The root directory is the top-level directory in the hierarchy of directories on a Unix-like operating systems, i.e., the directory that contains all other directories and their subdirectories as well as all files on the system. In addition to /sbin, other standard subdirectories in the root directory include /bin, /boot, /dev, /etc, /home, /mnt, /proc, /usr and /var.

/sbin is similar to /bin, which contains executable programs needed to boot (i.e., start) the system, except that /sbin's programs are normally executed only by the root user. Thus, /sbin is by default not in the PATH environmental variable of ordinary users, but it is for the root account. PATH lists all directories that the system searches for executable programs, thus eliminating the need to enter the absolute pathnames of programs in commands.

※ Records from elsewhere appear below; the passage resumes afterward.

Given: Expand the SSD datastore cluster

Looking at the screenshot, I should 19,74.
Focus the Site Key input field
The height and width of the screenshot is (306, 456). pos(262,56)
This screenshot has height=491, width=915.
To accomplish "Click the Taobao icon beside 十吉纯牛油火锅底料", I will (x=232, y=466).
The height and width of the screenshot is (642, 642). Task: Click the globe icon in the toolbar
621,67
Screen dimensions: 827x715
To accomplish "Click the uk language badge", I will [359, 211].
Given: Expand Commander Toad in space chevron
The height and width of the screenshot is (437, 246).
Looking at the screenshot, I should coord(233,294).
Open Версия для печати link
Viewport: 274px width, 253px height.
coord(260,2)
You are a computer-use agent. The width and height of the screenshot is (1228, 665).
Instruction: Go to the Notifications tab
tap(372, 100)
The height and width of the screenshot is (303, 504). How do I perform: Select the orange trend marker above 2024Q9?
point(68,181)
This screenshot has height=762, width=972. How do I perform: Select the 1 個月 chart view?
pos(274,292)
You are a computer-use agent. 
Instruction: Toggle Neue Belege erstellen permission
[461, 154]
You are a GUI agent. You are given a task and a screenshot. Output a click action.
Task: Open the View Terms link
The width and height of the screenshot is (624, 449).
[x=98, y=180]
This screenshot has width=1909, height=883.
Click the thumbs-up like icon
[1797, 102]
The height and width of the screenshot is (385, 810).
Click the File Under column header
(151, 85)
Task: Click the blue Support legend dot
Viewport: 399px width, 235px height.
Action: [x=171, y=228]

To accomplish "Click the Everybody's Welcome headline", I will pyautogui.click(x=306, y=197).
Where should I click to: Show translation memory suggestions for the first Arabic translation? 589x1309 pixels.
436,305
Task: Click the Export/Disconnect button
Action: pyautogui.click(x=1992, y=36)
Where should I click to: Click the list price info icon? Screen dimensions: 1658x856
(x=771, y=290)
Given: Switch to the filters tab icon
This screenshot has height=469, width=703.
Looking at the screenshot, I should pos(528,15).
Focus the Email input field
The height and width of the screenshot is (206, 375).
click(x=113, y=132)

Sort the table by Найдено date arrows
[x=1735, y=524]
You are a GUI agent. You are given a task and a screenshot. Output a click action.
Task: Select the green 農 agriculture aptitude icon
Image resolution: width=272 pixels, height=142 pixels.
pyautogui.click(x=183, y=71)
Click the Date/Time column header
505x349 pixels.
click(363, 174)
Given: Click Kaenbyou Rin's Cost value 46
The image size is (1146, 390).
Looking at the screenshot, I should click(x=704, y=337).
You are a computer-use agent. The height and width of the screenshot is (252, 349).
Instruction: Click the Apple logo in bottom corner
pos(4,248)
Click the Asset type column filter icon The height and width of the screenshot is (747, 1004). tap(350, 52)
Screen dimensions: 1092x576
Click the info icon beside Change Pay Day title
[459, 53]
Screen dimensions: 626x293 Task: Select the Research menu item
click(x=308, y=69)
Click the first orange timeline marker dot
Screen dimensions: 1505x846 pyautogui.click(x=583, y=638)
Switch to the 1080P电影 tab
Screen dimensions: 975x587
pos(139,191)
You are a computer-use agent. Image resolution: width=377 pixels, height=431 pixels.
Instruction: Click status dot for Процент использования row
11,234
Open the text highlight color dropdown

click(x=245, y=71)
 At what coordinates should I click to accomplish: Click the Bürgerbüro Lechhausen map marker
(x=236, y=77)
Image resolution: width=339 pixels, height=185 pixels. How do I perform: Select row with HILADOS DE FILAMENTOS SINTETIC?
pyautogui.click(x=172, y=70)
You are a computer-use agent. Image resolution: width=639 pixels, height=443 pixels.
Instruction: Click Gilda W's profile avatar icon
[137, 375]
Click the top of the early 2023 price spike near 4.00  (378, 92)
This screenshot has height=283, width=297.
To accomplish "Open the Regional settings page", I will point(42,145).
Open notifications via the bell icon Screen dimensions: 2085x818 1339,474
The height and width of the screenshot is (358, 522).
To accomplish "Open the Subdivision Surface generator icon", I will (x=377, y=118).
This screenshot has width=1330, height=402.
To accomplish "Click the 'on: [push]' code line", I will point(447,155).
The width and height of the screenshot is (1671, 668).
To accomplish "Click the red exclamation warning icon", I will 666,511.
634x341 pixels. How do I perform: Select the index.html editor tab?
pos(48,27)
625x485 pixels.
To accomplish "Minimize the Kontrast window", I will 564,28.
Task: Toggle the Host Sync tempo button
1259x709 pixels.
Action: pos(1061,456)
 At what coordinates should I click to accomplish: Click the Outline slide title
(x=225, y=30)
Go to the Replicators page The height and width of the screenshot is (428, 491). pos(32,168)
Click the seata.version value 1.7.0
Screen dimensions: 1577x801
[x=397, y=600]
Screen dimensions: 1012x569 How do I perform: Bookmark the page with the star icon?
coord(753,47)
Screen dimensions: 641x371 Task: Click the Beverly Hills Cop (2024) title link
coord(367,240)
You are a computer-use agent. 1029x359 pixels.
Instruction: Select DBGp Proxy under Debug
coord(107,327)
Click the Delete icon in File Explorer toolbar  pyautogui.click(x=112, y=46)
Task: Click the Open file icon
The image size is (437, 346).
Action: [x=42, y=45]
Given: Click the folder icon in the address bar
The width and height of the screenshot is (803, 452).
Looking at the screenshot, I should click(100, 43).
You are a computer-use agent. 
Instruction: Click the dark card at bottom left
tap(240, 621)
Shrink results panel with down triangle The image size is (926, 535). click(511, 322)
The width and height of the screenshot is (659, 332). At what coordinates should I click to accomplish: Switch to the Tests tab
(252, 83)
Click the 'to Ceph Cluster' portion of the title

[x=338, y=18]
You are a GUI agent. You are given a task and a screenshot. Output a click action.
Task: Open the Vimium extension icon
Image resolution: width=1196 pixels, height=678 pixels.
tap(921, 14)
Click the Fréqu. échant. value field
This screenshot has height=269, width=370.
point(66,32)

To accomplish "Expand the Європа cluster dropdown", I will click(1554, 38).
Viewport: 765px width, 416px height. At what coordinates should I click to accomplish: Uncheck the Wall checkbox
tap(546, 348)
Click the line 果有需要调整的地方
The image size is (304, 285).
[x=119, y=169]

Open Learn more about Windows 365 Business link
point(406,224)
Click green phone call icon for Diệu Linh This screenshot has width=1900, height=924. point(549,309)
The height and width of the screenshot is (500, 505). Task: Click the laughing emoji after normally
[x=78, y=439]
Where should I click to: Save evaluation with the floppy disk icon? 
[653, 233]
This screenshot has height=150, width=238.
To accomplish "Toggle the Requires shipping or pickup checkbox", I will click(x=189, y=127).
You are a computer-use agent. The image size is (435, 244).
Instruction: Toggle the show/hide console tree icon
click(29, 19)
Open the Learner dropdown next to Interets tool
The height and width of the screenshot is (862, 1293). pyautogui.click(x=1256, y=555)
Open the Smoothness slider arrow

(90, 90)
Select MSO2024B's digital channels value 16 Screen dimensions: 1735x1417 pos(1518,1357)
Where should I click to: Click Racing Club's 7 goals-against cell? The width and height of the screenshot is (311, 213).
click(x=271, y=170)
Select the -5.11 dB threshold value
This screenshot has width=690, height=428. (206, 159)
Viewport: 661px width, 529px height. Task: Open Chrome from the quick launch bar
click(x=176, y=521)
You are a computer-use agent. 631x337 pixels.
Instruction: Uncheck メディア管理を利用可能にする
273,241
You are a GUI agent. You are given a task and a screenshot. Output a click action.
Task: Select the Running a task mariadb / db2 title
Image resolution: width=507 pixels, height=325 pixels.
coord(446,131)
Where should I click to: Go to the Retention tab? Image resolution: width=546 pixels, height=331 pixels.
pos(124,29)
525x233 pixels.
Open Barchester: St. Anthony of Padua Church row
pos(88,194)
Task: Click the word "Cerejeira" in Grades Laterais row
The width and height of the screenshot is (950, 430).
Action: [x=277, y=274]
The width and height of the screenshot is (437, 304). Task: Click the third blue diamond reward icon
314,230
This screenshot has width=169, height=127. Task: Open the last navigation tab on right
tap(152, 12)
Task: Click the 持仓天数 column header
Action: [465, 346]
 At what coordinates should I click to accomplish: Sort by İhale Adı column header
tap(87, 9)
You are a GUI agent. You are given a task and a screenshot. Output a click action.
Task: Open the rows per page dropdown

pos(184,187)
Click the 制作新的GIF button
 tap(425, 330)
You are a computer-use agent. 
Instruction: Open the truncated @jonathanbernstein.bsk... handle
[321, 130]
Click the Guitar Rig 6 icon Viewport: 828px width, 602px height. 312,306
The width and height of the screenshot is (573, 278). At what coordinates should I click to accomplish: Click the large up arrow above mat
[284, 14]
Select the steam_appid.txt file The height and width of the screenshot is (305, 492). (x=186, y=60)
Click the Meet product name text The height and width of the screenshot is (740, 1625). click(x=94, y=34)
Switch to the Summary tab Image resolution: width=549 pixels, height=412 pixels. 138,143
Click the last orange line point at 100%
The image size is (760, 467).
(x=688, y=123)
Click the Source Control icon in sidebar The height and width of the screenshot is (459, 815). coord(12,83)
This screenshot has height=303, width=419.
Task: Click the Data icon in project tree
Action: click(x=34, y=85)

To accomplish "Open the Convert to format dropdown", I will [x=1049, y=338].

Environmental variables are a class of variables that tell the shell how to behave as a user works at the command line (i.e., in all-text mode) or in scripts (i.e., short programs).

Among the more commonly used of the more than 250 programs that are typically in /sbin on Linux systems are fastboot (restart the system without rechecking disks), fdisk (a partition table manipulator), fsck (a filesystem check and repair utility), grub (a Linux boot loader), halt (stop the system), ifconfig (configure a network interface ), klogd (intercepts and logs kernel messages), lilo (a Linux boot loader), mkfs (builds a filesystem), modinfo (display information about a kernel module), reboot (restart the system), route (manipulate the IP routing table), runlevel (reports the runlevel), update (updates an application) and xpeek (shell-type JFS filesystem editor).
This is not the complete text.